L'efficacité de ce dispositif repose cependant sur l'effectivité des déclarations d'intérêts et la mise en oeuvre des garde-fous prévus, actuellement impossible à apprécier faute de publicité des déclarations d'intérêts. Par ailleurs, il est encore trop tôt pour évaluer l'application des nouvelles règles, avec lesquelles les unités techniques de l'OMS sont priées de se familiariser. Ce dispositif étendu et clarifié (en particulier, grâce à la présentation par étapes) tend à combler les lacunes de l'ancien système, sans résoudre toutefois la question de la transparence.

b) Le comité d'examen du règlement sanitaire international (RSI) : une structure nouvelle, dont la présidence a été confiée à une personnalité incontestable

Critiquée pour sa gestion de la grippe pandémique, l'OMS a engagé une procédure d'évaluation interne. Mis en place en janvier 2010, le comité d'examen du règlement sanitaire international a tenu sa première réunion du 12 au 14 avril 2010.

Bien que l'engagement des travaux du comité d'examen ait été décidé par l'Assemblée mondiale de la santé en 2008, soit avant le déclenchement de la pandémie de grippe, celle-ci donne l'occasion d'une première évaluation du fonctionnement du RSI révisé, afin d'évaluer la riposte de l'OMS et de la communauté internationale à la pandémie et d'en tirer les enseignements pour préparer au mieux les réponses aux futures urgences sanitaires.

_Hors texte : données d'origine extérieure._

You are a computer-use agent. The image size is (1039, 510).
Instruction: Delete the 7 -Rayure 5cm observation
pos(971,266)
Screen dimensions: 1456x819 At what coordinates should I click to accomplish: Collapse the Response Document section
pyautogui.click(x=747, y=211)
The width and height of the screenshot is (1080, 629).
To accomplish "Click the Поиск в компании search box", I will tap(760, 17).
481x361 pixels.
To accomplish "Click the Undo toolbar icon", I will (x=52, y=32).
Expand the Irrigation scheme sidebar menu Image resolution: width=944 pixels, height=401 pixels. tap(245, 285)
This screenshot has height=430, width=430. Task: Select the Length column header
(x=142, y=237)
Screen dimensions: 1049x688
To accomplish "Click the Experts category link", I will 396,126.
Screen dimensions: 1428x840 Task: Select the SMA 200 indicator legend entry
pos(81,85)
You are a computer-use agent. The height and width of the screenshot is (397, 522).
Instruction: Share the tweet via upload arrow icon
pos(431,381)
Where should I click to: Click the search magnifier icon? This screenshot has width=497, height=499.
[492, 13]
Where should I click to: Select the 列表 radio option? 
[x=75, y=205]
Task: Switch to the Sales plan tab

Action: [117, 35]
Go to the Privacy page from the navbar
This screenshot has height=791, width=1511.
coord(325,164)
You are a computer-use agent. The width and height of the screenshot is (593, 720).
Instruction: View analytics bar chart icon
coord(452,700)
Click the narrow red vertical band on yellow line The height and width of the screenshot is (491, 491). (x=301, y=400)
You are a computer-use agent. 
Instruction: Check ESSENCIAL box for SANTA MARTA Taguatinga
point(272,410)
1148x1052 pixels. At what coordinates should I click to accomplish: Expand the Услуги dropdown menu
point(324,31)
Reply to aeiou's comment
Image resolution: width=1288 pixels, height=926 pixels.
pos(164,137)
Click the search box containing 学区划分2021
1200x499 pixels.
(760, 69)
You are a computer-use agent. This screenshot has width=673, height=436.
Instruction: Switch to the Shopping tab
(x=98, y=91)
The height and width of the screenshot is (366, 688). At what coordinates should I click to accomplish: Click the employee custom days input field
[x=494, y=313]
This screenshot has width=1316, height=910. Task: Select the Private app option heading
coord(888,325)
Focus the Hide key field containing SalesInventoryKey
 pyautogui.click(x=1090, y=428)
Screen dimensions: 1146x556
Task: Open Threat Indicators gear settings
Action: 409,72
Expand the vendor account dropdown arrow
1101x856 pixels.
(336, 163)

Les travaux du comité d'examen portent notamment sur le fonctionnement du comité d'urgence et l'efficacité des recommandations formulées, « en rapport avec la définition des phases de la pandémie » , et sur « les travaux des comités d'experts, groupes consultatifs et autres groupes scientifiques concernés qui donnent des avis à l'OMS, ainsi que l'adéquation des recommandations formulées par l'OMS à la suite de leurs travaux » 83 ( * ) . En d'autres termes, les critiques adressées à l'OMS sur la définition de la pandémie (même si l'OMS préfère parler de « définition des phases de la pandémie » ), le rôle des experts et les conflits d'intérêts, ainsi que l'élaboration et la portée de ses recommandations entrent dans le champ des travaux du comité d'examen, dont les conclusions sont attendues en 2011.

Le choix du président du comité d'examen, formé de vingt-neuf membres, apparaît comme un gage d'indépendance : le professeur Harvey V. Fineberg, président de l'Institut de médecine de Washington D.C., a été coauteur en 1978 d'un ouvrage critique sur la gestion de l'épidémie de grippe de 1976 aux Etats-Unis, dont la qualité est unanimement reconnue 84 ( * ) .

Un autre signe de la volonté d'une évaluation indépendante par le comité d'examen a été la démission de deux de ses membres, M. John MacKenzie et M. Tony Evans, membres du comité d'urgence, en raison de leur proximité avec les travaux de l'OMS durant la pandémie A (H1N1)v. Ils continueront cependant de contribuer aux travaux du comité d'examen en tant qu'experts, quand ils y seront invités.


* 82 Op. cit.

* 83 Source : rapport du comité d'examen à l'issue de sa première réunion (14 avril 2010).

* 84 MM. Richard E. Neustadt et Harvey V. Fineberg, The Swine Flu Affair : Decision-Making on a Slippery Disease, DHEW, 1978.